Lorsque les éléments de preuve peuvent être rassemblés, la procédure judiciaire est poursuivie par le Parquet. Les tribunaux sont alors susceptibles de condamner lourdement les personnes qui ont commis
de telles atteintes à l’environnement comme en témoigne un jugement du tribunal correctionnel d’Ajaccio du 14 décembre 2020, issu d’une procédure du service, condamnant un agriculteur pour destruction d’habitat de tortue Hermann et exigeant une remise des lieux en état sous deux ans, outre
une peine de 2 mois de prison avec sursis et 35 000 euros d’amende.

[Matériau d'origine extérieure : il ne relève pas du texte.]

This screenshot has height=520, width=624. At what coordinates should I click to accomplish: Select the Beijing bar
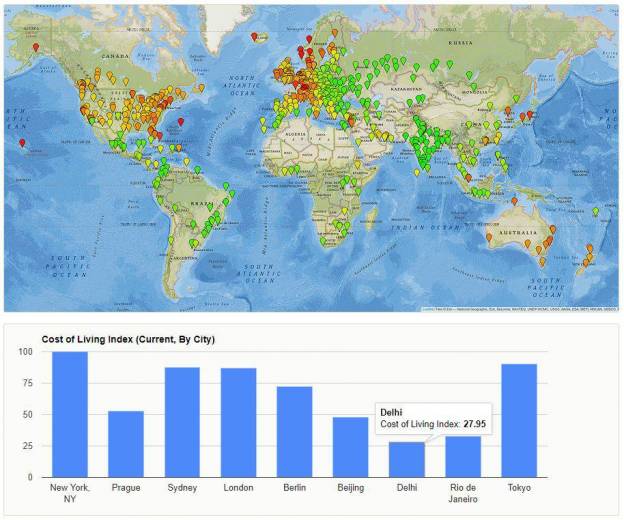click(x=350, y=447)
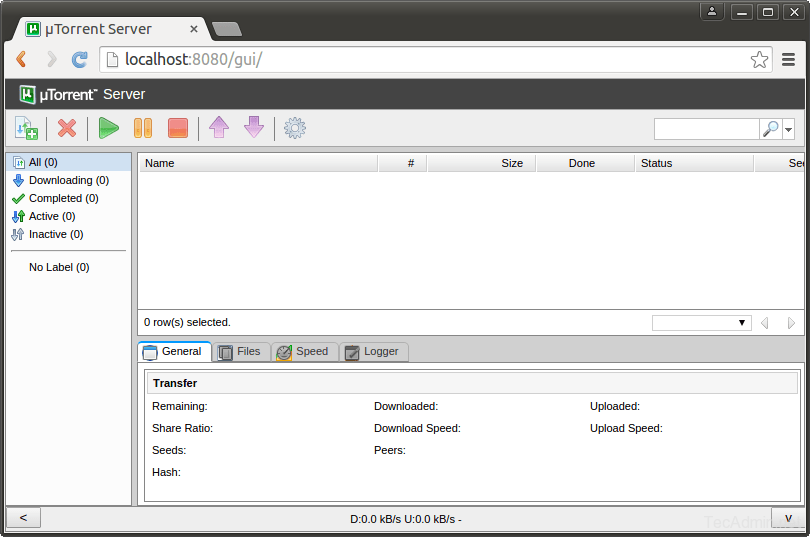Click the search magnifier icon
Screen dimensions: 810x537
point(770,129)
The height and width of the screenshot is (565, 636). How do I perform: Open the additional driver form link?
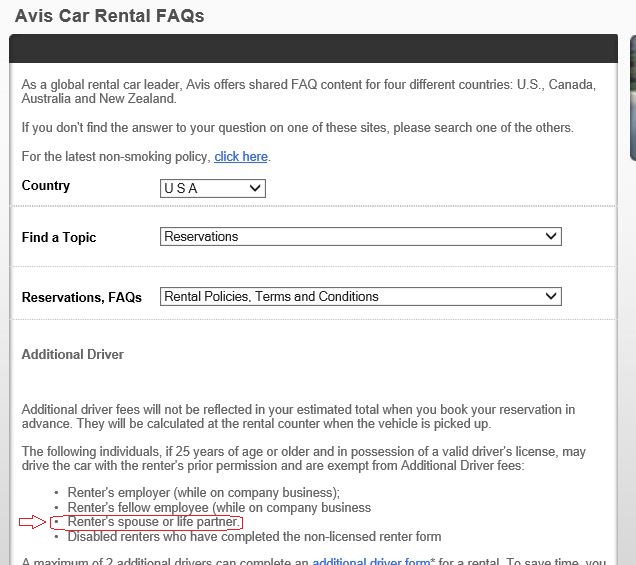pyautogui.click(x=371, y=562)
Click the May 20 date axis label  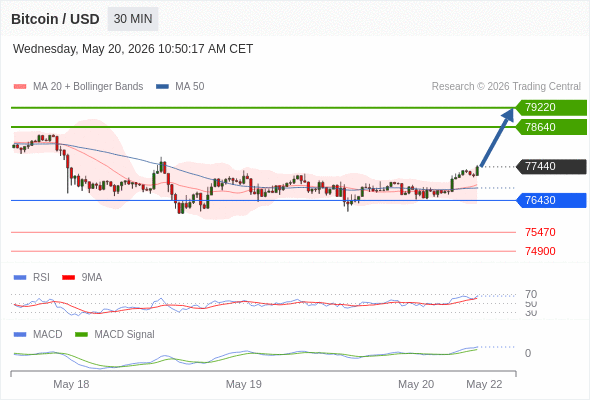pos(416,384)
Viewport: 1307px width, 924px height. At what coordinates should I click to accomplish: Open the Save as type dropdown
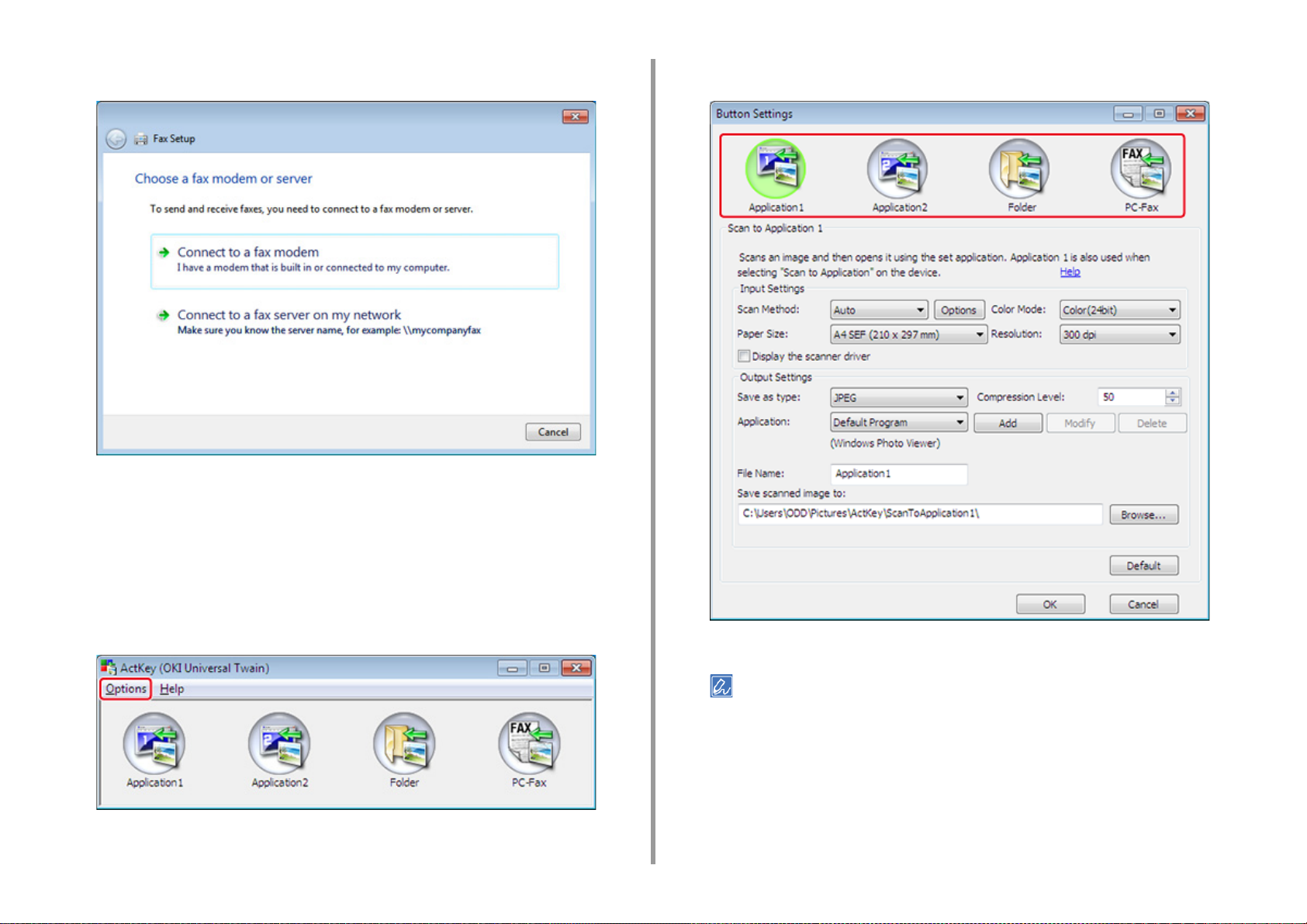(x=898, y=397)
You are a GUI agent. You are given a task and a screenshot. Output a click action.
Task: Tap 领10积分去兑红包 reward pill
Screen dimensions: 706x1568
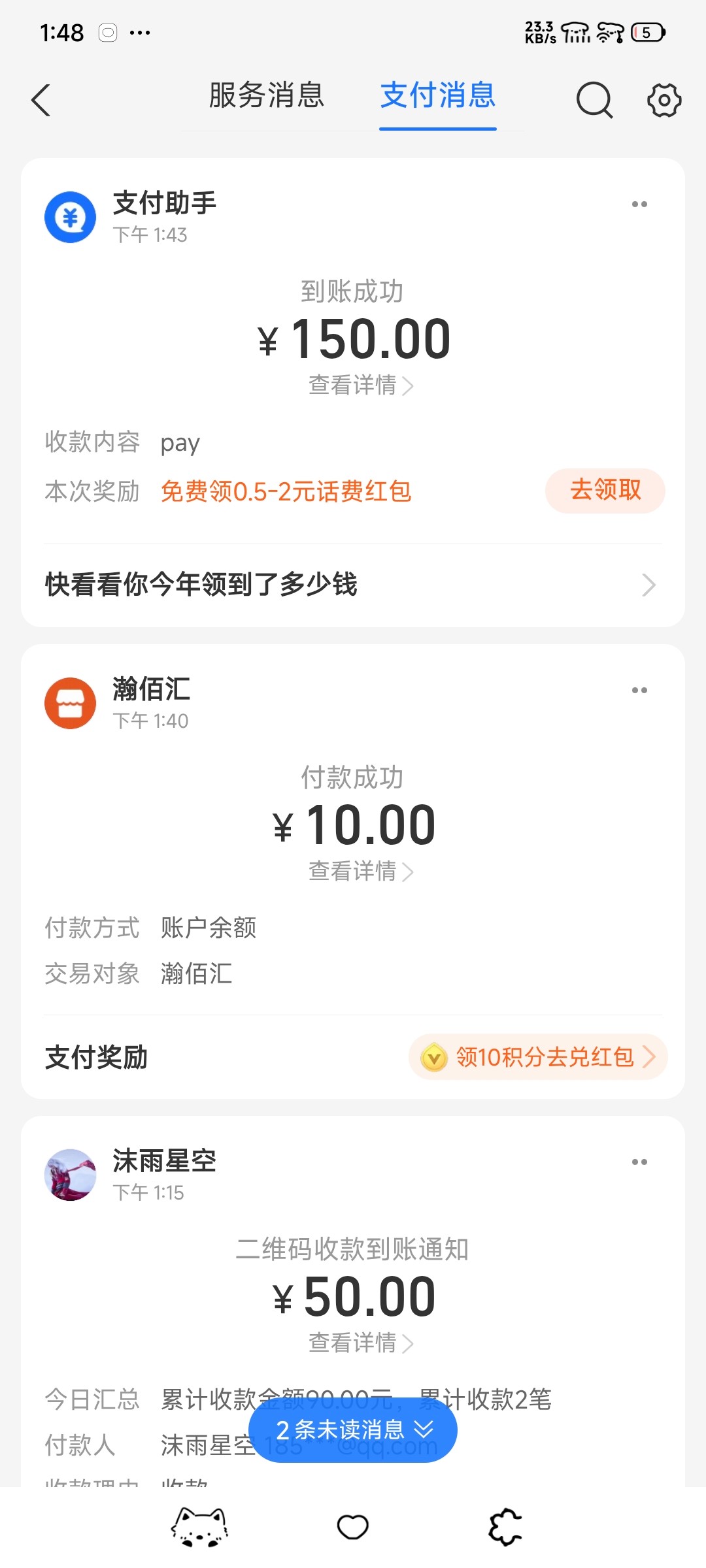point(538,1056)
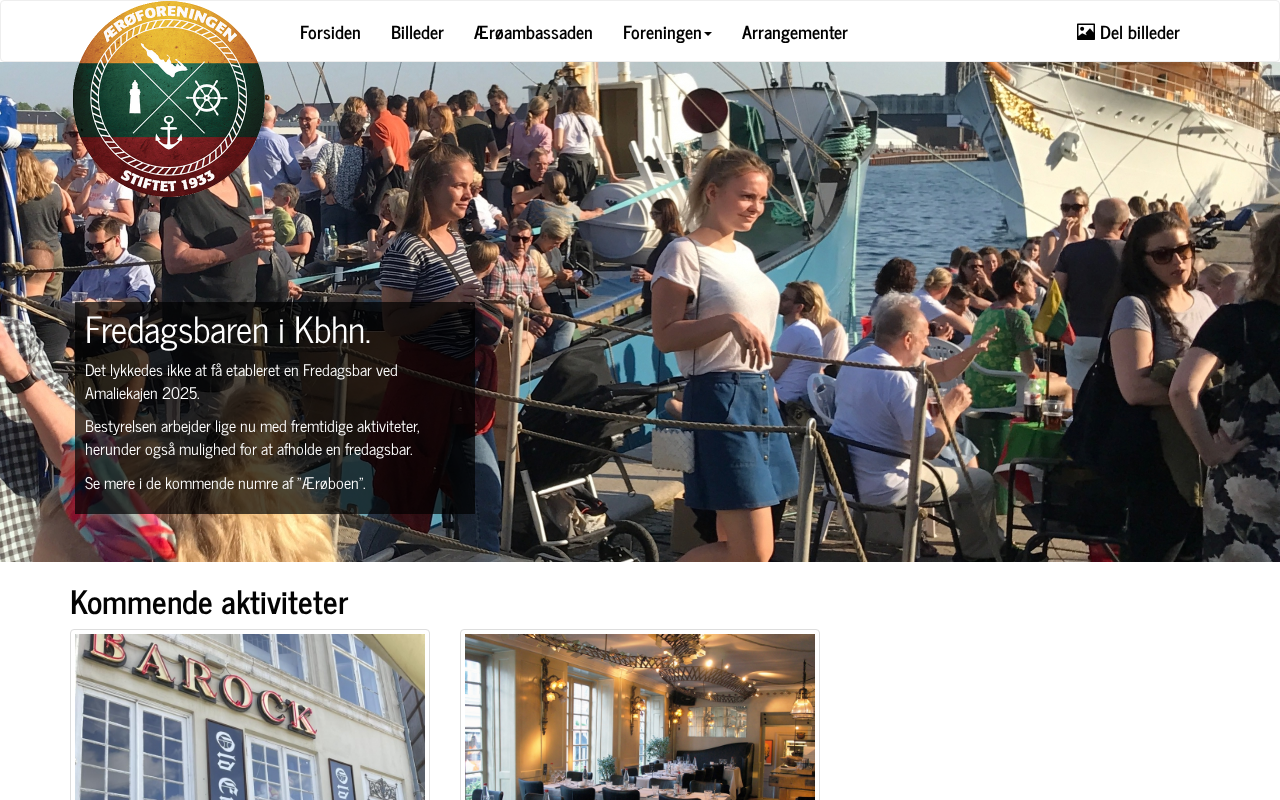
Task: Click the lighthouse symbol in the logo
Action: click(x=134, y=98)
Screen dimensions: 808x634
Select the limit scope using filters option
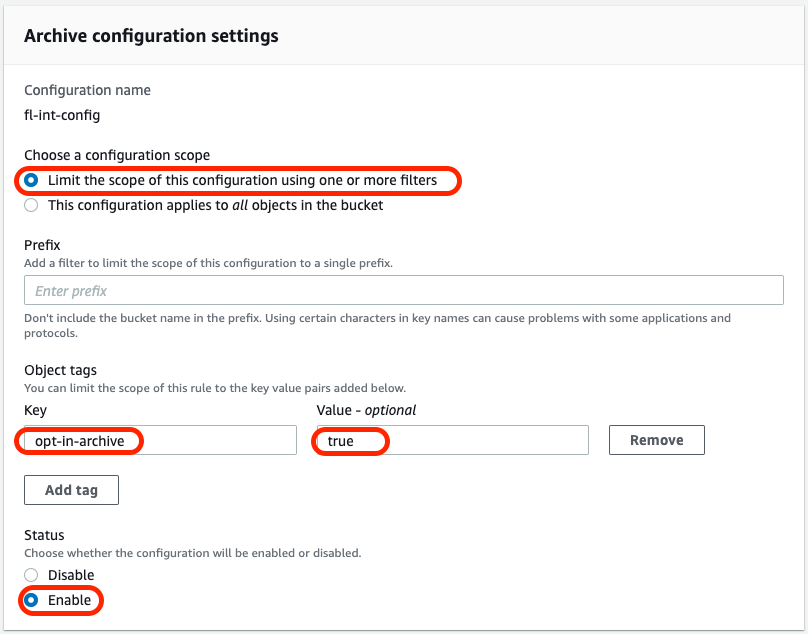pyautogui.click(x=31, y=181)
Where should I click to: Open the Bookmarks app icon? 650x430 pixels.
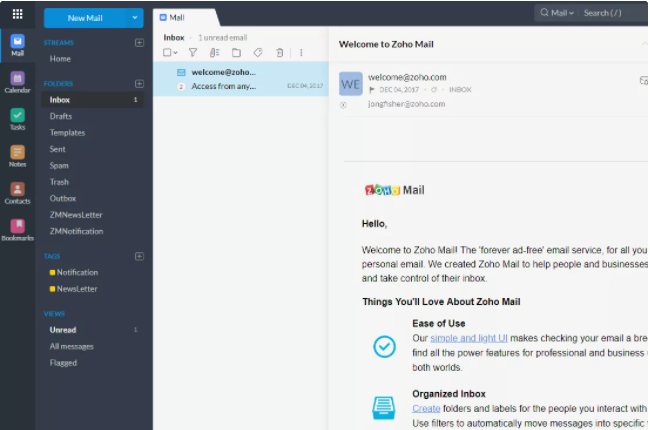(x=17, y=228)
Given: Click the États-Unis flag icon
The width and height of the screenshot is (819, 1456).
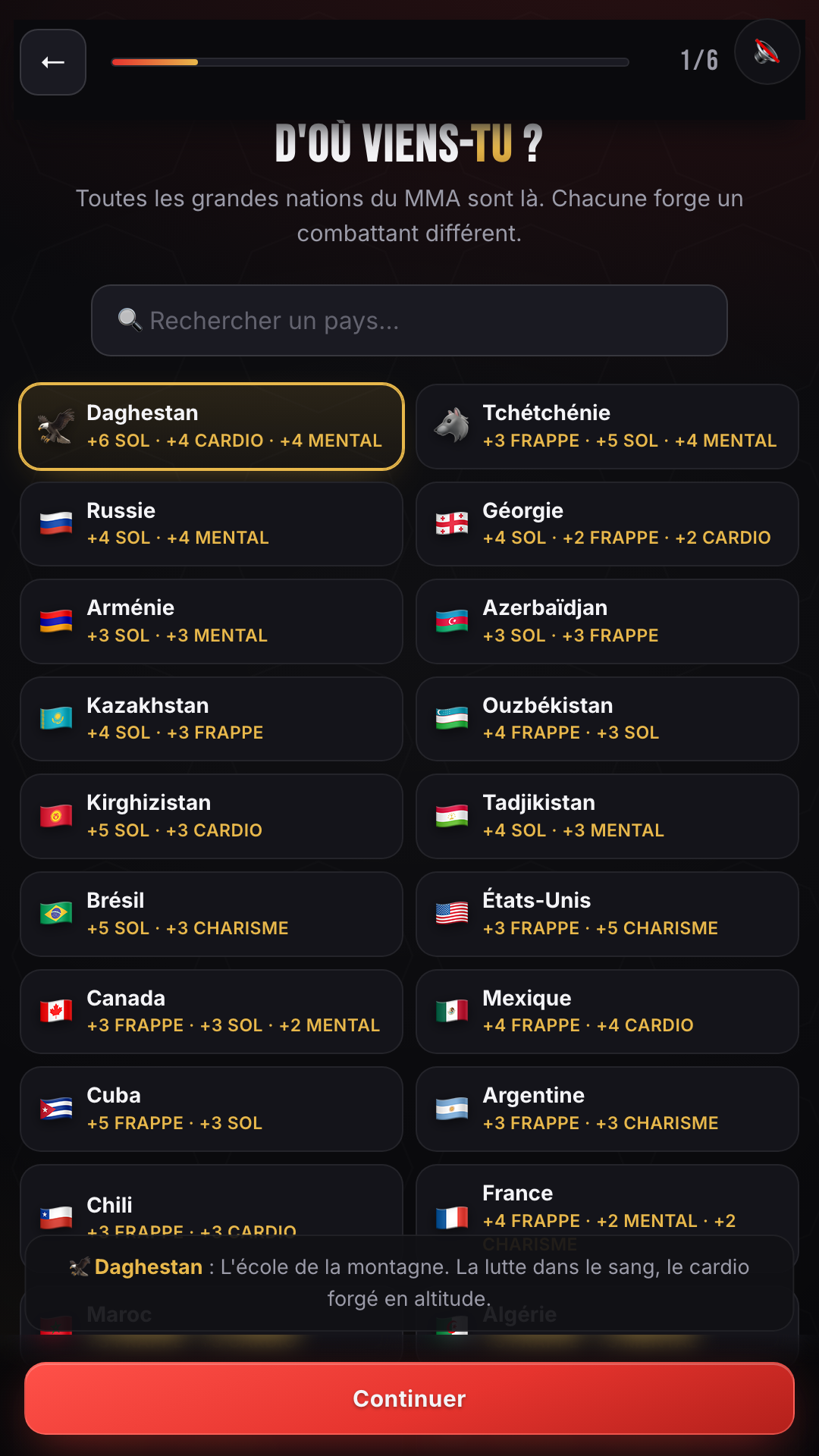Looking at the screenshot, I should 452,914.
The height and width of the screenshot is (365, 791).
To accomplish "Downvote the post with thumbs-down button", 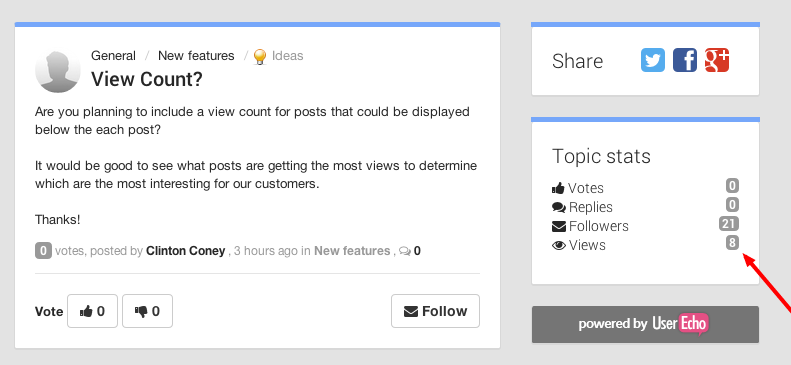I will click(x=147, y=311).
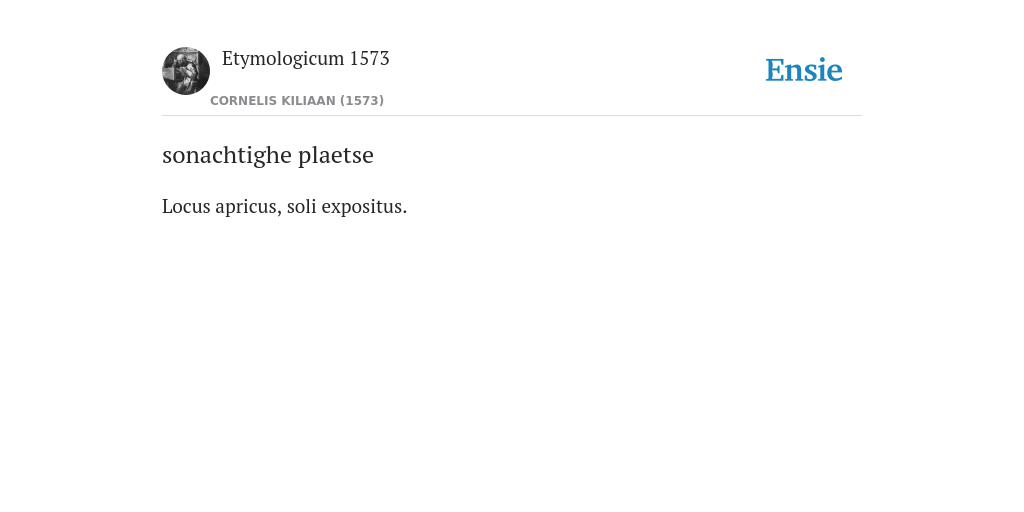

Focus sur la tortue d’Hermann

Unique tortue terrestre de France métropolitaine, la tortue d’Hermann (Testudo hermanni) mesure 15 à 18 cm de long et se reconnaît par sa griffe cornée au bout de la queue, ses motifs orangés-noirs denses et étendus sur le dos de la carapace et deux bandes noires régulières sur le ventre. En France, l’espèce ne présente plus que deux aires de répartition : le Var et la Corse.
L’espèce est en fort déclin sur l’ensemble de son aire de répartition. En France, elle est classée comme vulnérable sur la liste rouge nationale des espèces menacées. Les populations sont fragiles, notamment celles du Var qui connaissent une régression importante sur le littoral et sur de nombreux massifs. Les principales menaces pour l’espèce sont la destruction et la dégradation de son habitat naturel (urbanisation, évolution des pratiques culturales…), les incendies de forêt et le prélèvement d’individus sauvages.
La Tortue d’Hermann est protégée réglementairement au niveau international, européen et français.
L’arrêté ministériel du 19 novembre 2007 interdit notamment la destruction ou l’enlèvement des œufs ou des nids, la destruction, la capture ou l’enlèvement, la perturbation intentionnelle des animaux dans leur milieu naturel, la destruction, la dégradation de leurs sites de reproduction et de leurs aires de repos et la détention, le transport, la mise en vente, la vente ou l’achat, l’utilisation des spécimens prélevés dans le milieu naturel.

Contrevenir à ces interdictions est un délit : la peine encourue est de 3 ans d’emprisonnement et de 150 000 € d’amende.